ADO.NET has long provided a variety of generic data objects you can use to access data in a variety of data stores. A few of the most common objects that you’ve probably used since the initial debut of the .NET Framework in the early part of the millennium include:
- SqlConnection and OleDbConnection: Represents a connection to a SQL Server database and an OLE DB database, respectively.
- SqlDataAdapter and OleDbAdapter: Represent data commands and a database connection used to read and update a database.
- DataSet: An in-memory data cache with one or more DataTables, used to access and update data as a generic data container with various data-related behaviors.
- DataTable: An in-memory data cache with a single DataTable, kind of a lightweight DataSet.

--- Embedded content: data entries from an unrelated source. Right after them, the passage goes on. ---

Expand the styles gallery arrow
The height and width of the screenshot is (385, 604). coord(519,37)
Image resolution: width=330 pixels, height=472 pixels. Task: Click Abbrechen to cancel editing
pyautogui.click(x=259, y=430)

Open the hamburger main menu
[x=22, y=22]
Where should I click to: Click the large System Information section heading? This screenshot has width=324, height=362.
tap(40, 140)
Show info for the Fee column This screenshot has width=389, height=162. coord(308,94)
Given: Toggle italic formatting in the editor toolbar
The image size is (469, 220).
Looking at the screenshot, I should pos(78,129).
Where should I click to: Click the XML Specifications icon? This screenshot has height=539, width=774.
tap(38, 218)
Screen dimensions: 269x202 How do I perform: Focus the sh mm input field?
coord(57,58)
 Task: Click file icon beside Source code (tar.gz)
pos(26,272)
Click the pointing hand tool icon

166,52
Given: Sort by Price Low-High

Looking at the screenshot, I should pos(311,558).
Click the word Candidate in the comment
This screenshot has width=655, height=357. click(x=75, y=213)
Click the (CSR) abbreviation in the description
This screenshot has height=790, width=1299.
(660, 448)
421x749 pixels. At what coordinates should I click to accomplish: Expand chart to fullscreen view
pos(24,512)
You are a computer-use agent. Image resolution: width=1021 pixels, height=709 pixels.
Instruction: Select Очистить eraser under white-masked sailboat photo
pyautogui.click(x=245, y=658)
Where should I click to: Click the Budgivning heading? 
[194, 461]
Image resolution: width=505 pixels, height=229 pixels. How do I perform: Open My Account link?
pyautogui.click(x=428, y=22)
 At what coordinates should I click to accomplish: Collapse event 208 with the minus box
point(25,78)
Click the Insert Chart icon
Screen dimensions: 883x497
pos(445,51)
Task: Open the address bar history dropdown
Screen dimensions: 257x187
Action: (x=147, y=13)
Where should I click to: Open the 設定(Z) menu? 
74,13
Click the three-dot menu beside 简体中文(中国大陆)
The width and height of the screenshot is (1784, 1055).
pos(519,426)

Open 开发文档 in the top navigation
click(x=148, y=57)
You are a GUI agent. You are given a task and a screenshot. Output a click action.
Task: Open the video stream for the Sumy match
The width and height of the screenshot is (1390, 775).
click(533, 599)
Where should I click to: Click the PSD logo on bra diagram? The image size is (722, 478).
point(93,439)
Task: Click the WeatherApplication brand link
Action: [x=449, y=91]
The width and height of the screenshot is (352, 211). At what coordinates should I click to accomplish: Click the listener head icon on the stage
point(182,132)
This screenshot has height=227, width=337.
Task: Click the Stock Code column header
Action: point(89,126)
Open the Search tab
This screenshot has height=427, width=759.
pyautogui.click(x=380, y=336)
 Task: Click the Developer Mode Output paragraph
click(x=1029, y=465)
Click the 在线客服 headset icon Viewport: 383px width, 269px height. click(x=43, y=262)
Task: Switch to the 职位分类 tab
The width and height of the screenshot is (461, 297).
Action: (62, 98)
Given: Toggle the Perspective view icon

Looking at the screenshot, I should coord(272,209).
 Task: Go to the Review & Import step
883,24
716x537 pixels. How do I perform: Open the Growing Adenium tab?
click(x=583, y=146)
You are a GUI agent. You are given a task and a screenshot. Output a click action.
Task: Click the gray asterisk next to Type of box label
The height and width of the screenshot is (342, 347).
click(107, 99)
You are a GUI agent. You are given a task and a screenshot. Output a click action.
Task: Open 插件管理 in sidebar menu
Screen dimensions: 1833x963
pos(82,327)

- SqlDataReader and OleDbDataReader: Provide a forward-only stream of data from a SQL Server or OLE DB database. These objects don’t actually “contain” data, but provide a fast way to retrieve data for immediate processing or caching in other objects in memory.
Together, these objects provide a means for accessing data in a data store, manipulate it, and persist updates back to the data store. The two data containers, DataSet and DataTable, can contain any two-dimensional data (rows and columns) that you read from a data store or generate in memory as the application executes. They contain properties and behaviors that let you perform tasks such as getting a list of the fields for a DataTable (whether a standalone object or part of a DataSet), read each row of data as a whole or field-by-field, compare updated field values in a row to the original values read from the data store, track changes in values and new and deleted rows, and save changes back to the database. These objects are remarkably versatile, and developers have built untold numbers of applications using these data objects.
As useful as these objects are, there are a number of problems that developers had to overcome, making data code unnecessarily complex, including:
- Strong coupling between an application and database: The application code that reads data using a DataAdapter or DataReader needs to know the structure of the data coming from the database in response to some kind of query. This means that any change to the database schema requires a change to your application code, and the problem is magnified with the more applications that use the database. There are some ways to mitigate this issue, but that means more complex code.
- Loose typing: DataSets and DataTables primarily rely on strings to identify the table (recordset) and field you want to access or update. The objects have to be able to handle any kind of data contained within a field—strings, dates, numbers of various kinds, etc.—and therefore return generic objects of type System.Object. You often have to perform an expensive conversion to a specific, strong data type before using it, another way that the application is strongly coupled to the database. DataReaders have type-specific methods to retrieve specific data types from a field, which again causes strong coupling.
- Object interactions: A DataSet is able to contain relationships that define how the data in various DataTables are related to each other, something like what foreign keys accomplish in a relational database. But extracting related data requires some often complex, unintuitive code, and sorting and filtering can be a challenge as well.
As you can see, there are various problems with using the generic ADO.NET objects for data access, even though developers have used these objects for years. The problem is that every one of those non-trivial applications has had to deal with these objects’ limitations, over and over and over again. But for about a decade, it was the best we had, short of manually developing custom entity objects that encapsulate all the data access code but require massive amounts of custom code.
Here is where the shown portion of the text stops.